The passwordless future is slowly becoming a reality. This week, Google announced that you can now log into your Google account with just a passkey. It’s a huge milestone in what promises to be the incredibly long, awkward move away from using passwords for security.
In case you haven’t heard yet, passwords are terrible. People pick awful passwords to begin with, find them really hard to remember, and then don’t even use them properly. When someone gets hacked, that may just involve someone using (or reusing) a really bad password or accidentally giving it to a scammer. To try to solve these difficult problems, an industry group—including Apple, Google, and Microsoft—called the FIDO Alliance developed a system called passkeys.
Passkeys are built using what’s called the WebAuthentication (or WebAuthn) standard and public-key cryptography. It’s similar to how end-to-end encrypted messaging apps work. Instead of you creating a password, your device generates a unique pair of mathematically related keys. One of them, the public key, is stored by the service on its server. The other, the private key, is kept securely on your device, ideally locked behind your biometric data (like your fingerprint or face scan), though the system also supports PINs.
[Related: Microsoft is letting you ditch passwords. Here’s how.]
Because the keys are mathematically related, the website or app can get your device to verify that you have the matching private key and issue a one-time login without ever actually knowing what your private key is. This means that account details can’t be stolen or phished and, since you don’t have to remember anything, logging in is simple.
Take Google’s recent implementation. Once you’ve set up a passkey, you will be able to log into your Google account just by entering your email address and scanning your fingerprint or face. It feels similar to how built-in password managers work, though without any password in the mix.
Of course, passkeys are still a work in progress, and implementations are inconsistent. As ArsTechnica points out, passkeys currently sync using your operating system ecosystem. Right now, if you exclusively use Apple devices, things are pretty okay. Your passkeys will sync between your iPhone, iPad, and Mac using iCloud. For everyone else though, they’re a mess. If you create a passkey on your Android smartphone, it will sync to your other Android devices, but not your Windows computer or even your Chrome browser. There are workarounds using tools like QR codes, but it’s a far cry from the easy password-sharing built into most browsers.
[Related: Apple’s passkeys could be better than passwords. Here’s how they’ll work.]
Also, passkeys aren’t very widely supported yet. Different operating systems support them to various degrees and there currently are just 41 apps and services that allow you to use them to login.
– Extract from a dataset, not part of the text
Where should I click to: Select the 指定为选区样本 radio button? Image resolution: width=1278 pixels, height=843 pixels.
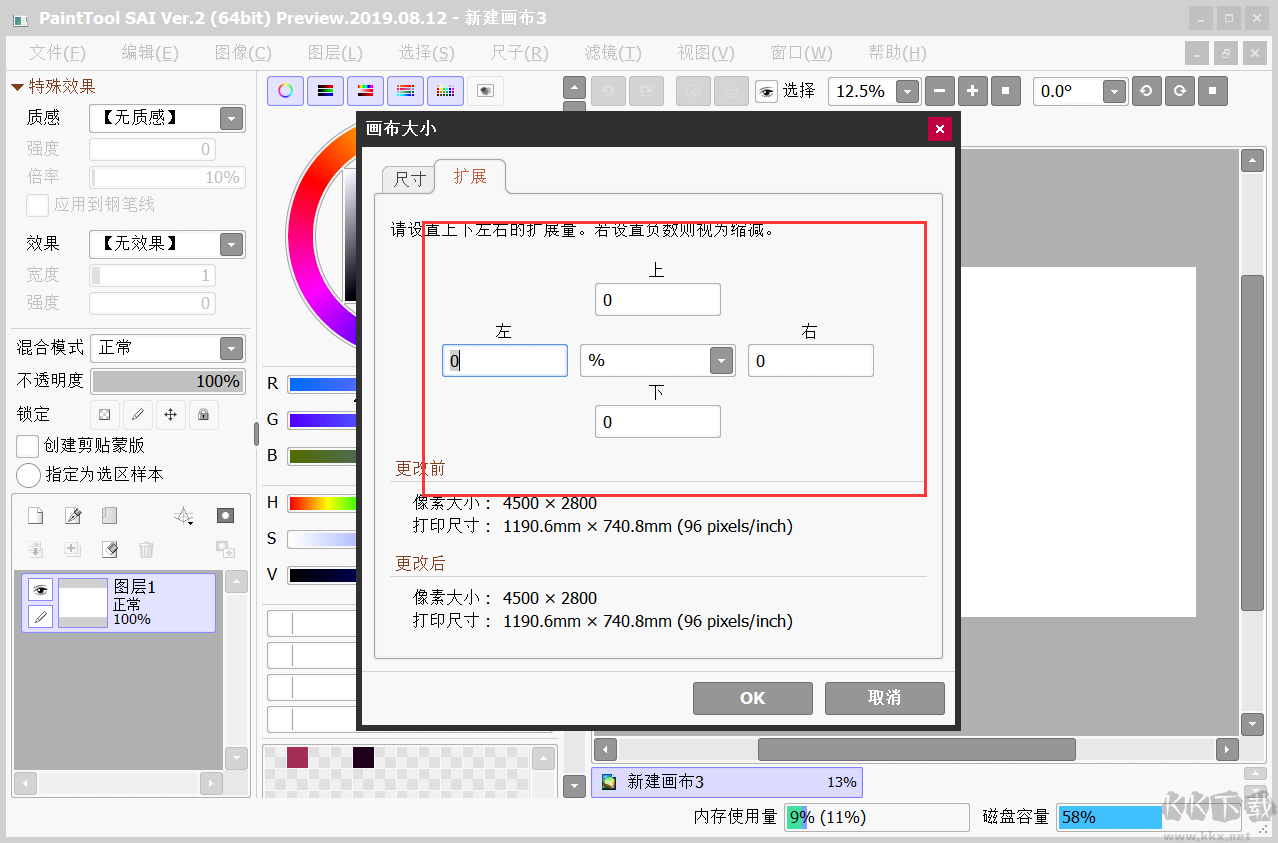pyautogui.click(x=28, y=475)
Google joining the list is a huge deal, in part because of how many services rely on Sign In With Google.
Password managers have become a good tool for managing complex, unique passwords across different devices and operating systems. These same password managers, like Dashlane and 1Password, are working to solve the syncing issues currently baked into passkeys. In a statement to PopSci, 1Password CEO Jeff Shiner said, “Passkeys are the first authentication method that removes human error—delivering security and ease of use… In order to be widely adopted though, users need the ability to choose where and when they want to use passkeys so they can easily switch between ecosystems… This is a tipping point for passkeys and making the online world safe.”
If you’re ready to try passkeys despite the sync issues and lack of support, you can read our guide on how to set up a passkey for your Google account right now. Unfortunately, this only works with regular Google accounts. Google Workspace accounts aren’t supported just yet.